When was the last time you discussed sales techniques or ideas for improving customer service with your team? Most shops in our industry have employees who have been part of the business for varying lengths of time, with some veterans and some newbies.
Regardless of their levels of professionalism or experience, however, everyone can use a little refresher now and then regarding interactions, conducting daily operations and understanding their roles in maintaining and growing the business, THE SHOP Magazine contributor Jhan R. Dolphin says in the February issue.
Additionally, a structured training program is often an incentive for quality people to stay with an organization. People who receive training and feel they are learning and growing with a company are much more likely to not only stay, but also gain the confidence to become more engaged with customers and invested in the products you offer.
Most business owners train new employees, Dolphin says, but that is often the last time any sort of structured development is conducted. Training, however, should not be limited to new employees.
Every business should develop some sort of ongoing and continuous training for all staff members.
Identify a few of the areas that drive you nuts as an owner and address them through training.

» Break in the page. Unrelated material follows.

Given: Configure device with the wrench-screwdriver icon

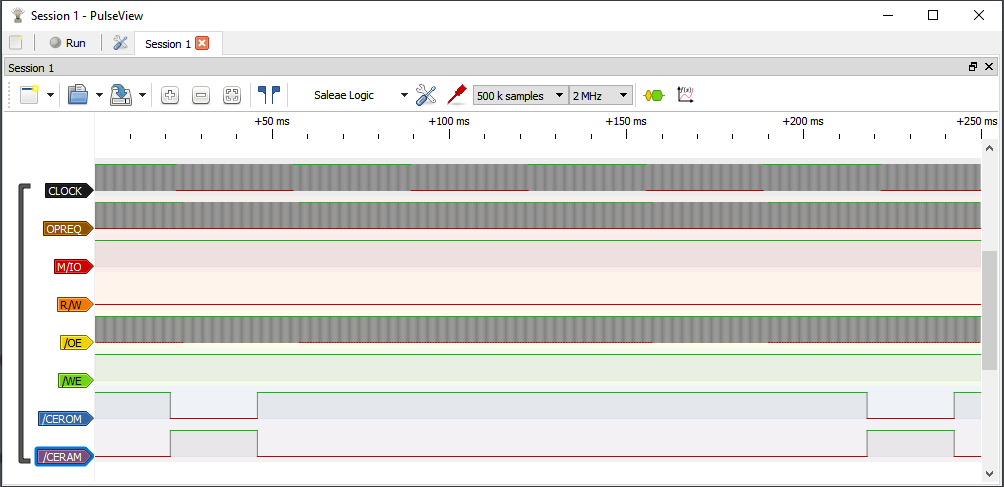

Here are a few possibilities:
- How does your staff handle incoming customer calls?
- Is your staff skilled at showing new products to customers that could be added to the sale?

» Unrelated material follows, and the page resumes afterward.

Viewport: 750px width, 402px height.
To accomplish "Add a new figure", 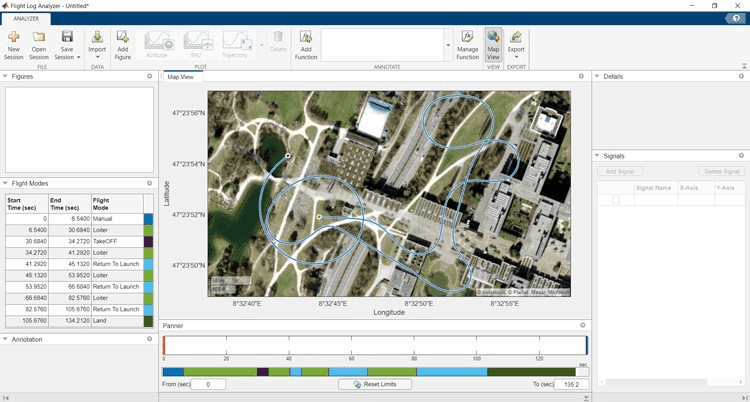I will 123,37.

- Who answers email inquiries and how are they handled?
Putting a Program in Place
To get started, keep it simple and don’t try to make it too involved. Also, seek out information online and talk with others in the industry to see what type of training they’ve used and benefited from.
You might simply begin by getting your team together for a 30-minute meeting each week. Let your staff know ahead of time the topic to be discussed and ask them to bring related information and ideas.
Unfortunately, many entrepreneurs view employee training and development as more optional than essential—a viewpoint that can be costly to both short-term profits and long-term progress.
Whether you decide to conduct some ongoing staff training every week, each month or per quarter, any training is better than no training.